New Zealand-born Rose, 23, says at a press conference live-streamed from Seoul on Oct 13: "When we were looking at all our old footage together - those from our childhood and clips of us still as trainees, that was the most memorable. It was four of us just talking about stories we had from those times and teasing each other a lot." She appeared in knee-high boots and was seated socially distanced from the other members.

Blackpink: Light Up The Sky, which premieres on Netflix on Oct 14, is a way for the group to get closer to fans.

Member Jennie, 24, who wore a menswear-inspired white shirt, says: "From our trainee days to our debut to today, it shows all the hard work manifested on stage but it also shows authentic moments we have offstage that we can share with fans."

Jisoo, 25, and Thailand-born Lisa, 23, complete the quartet, which is one of the most successful K-pop girl groups of all time.

Their 2016 debut songs Boombayah and Whistle hit No. 1 and 2 on Billboard's World Digital Song Sales Charts that year. The music video for their 2018 song Ddu-Du Ddu-Du has 1.3 billion views - the most for any K-pop group. The members are also active in fashion and beauty, being the face of brands like luxury French fashion houses Dior, Chanel, Celine and Saint Laurent.

In the documentary, the four members have individual sit-down interviews and conversations about their gruelling trainee days and journey to fame get personal and emotional, with some shedding tears. The camera also goes behind the scenes of the group's Coachella performance last year (2019). They were the first female K-pop act to perform at the California music festival.

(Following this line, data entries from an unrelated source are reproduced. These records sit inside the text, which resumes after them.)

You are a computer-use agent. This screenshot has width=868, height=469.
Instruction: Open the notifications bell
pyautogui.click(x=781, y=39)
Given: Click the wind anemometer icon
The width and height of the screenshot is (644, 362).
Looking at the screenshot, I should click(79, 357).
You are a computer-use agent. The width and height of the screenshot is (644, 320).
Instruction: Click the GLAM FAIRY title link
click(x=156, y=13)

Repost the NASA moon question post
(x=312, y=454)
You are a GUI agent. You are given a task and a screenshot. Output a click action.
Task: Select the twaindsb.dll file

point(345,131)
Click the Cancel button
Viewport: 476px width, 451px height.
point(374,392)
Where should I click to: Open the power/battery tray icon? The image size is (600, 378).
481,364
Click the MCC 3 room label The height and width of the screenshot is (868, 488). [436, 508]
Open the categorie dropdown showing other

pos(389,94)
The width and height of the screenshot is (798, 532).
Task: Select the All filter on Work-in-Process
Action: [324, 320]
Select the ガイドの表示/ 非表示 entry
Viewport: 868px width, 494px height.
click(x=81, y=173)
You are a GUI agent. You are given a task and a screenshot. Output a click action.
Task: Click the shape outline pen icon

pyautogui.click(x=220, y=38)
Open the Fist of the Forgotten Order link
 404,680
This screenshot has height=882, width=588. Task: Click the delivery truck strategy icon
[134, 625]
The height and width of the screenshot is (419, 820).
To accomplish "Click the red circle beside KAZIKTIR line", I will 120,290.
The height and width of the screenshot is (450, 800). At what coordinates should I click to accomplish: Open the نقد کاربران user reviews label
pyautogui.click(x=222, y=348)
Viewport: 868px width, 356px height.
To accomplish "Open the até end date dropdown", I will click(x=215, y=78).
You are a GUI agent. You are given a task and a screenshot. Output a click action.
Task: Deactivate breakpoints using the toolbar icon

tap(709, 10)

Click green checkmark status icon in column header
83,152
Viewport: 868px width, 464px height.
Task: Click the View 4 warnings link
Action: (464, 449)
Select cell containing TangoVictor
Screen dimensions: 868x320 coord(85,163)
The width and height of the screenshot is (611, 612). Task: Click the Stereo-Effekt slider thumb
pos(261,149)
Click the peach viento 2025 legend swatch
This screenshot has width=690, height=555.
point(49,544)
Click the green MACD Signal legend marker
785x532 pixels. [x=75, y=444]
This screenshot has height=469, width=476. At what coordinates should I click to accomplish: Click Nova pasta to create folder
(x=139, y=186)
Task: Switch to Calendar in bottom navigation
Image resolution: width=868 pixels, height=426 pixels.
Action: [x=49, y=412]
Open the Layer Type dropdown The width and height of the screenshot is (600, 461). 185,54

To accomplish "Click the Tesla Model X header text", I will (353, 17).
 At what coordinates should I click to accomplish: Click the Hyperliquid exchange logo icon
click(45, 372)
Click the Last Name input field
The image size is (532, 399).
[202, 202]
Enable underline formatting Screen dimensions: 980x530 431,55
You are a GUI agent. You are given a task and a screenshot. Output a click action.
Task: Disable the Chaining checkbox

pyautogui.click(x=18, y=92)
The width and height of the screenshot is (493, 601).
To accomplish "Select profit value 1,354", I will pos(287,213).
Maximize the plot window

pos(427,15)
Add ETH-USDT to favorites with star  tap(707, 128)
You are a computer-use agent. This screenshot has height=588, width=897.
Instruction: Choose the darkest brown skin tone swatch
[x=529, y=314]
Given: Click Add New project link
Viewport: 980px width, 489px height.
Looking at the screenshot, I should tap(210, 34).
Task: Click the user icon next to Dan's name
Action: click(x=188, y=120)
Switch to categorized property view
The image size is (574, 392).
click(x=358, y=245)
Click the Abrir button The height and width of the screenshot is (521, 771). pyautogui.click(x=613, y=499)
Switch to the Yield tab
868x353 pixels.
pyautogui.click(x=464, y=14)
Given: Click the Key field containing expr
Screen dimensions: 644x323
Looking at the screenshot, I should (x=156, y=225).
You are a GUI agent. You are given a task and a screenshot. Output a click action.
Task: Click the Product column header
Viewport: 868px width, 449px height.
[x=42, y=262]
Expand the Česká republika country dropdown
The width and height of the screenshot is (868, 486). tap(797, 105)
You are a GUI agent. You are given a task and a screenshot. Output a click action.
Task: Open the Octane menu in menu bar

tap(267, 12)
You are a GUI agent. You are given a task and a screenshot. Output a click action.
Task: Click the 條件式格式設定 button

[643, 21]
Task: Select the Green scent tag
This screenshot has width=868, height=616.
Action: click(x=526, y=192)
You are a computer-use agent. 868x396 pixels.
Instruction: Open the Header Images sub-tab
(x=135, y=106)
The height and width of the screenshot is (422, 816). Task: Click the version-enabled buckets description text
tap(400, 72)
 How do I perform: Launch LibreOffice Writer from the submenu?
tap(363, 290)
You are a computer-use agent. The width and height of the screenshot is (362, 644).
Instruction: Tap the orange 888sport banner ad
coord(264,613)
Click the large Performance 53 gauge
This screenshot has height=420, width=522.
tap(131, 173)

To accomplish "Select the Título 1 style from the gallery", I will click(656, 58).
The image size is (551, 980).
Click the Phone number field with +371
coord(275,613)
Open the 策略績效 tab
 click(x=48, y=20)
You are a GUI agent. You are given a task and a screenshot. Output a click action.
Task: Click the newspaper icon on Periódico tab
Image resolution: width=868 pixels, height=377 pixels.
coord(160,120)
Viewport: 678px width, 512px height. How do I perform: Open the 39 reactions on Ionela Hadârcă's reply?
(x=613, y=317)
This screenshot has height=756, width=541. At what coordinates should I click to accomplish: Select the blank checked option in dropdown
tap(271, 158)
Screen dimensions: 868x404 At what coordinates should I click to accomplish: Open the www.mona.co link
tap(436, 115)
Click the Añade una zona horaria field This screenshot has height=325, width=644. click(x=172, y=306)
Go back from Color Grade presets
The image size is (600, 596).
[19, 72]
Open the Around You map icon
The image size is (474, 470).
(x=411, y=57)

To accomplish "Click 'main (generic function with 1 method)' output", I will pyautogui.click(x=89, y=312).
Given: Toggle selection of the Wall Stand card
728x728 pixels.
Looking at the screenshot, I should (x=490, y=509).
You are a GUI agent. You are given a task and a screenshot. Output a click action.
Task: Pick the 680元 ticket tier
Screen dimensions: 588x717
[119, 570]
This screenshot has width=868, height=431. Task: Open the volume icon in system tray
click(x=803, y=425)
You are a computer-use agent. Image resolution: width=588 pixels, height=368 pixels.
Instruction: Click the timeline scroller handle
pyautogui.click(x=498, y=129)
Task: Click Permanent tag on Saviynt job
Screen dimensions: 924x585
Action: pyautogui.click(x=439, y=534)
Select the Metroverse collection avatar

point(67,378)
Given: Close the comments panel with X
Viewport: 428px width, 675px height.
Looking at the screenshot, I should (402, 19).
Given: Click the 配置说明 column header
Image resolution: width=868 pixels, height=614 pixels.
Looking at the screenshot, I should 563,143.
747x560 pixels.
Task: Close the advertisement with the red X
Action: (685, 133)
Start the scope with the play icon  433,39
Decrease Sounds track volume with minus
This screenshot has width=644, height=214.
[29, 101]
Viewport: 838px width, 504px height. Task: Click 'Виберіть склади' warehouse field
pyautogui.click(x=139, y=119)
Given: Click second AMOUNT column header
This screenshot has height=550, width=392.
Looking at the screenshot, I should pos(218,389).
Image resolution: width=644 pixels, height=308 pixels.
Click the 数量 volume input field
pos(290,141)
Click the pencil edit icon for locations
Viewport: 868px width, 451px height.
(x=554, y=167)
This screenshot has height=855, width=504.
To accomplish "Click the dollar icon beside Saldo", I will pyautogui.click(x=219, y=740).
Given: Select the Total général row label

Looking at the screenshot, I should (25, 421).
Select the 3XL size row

Vocalist Jisoo, hair pulled back in a ponytail and wearing gold hoops on her ears, says: "We wanted to show Blinks (the name given to Blackpink fans) the honest side of ourselves, so having those heart-to-heart conversations was very necessary for us."

Lisa, the group's rapper, sported her signature bangs and wore a maroon suit. She says of having a camera crew constantly around: "At first it was a little awkward and we weren't fully comfortable. But I think when we got used to it, we just forgot about it and became more playful."

The group credits feeling open and comfortable during filming to Korean-American documentary director Caroline Suh (Salt Fat Acid Heat, 2018).

While K-pop agencies, like Blackpink's management YG Entertainment, are usually fiercely protective of their artists' image, Suh says in a separate video interview with The Straits Times that she faced no pushback during filming.

"YG really stepped back when we were planning the film and deferred to the Blackpink members about what they were comfortable shooting and talking about."

Suh, who was also present at the press conference via video call, admits she was not an avid listener of K-pop before working with Blackpink. Her impressions of the group changed after working with them.

"I realised through filming that the members are very involved in the creative process of their music. I previously thought that they just got songs delivered to them."

She adds: "The four of them are really like sisters, like family. I hope the film will humanise them."

Jennie reflects on the members' relationship: "We've been together since we were teenagers to now, when we are in our 20s. We've seen one another grow and we're very open about our opinions among ourselves."

Aside from documentaries, the group is keen to explore other ways of enhancing the fan experience.

Jisoo says: "Music doesn't stop at music these days, the visuals are important, audiences like to take part in the music they listen to and maybe imitate it. There are many different factors involved now and we always want to bring something new to the table. I think that's why our fans love us."

Blackpink: Light Up The Sky is available on Netflix.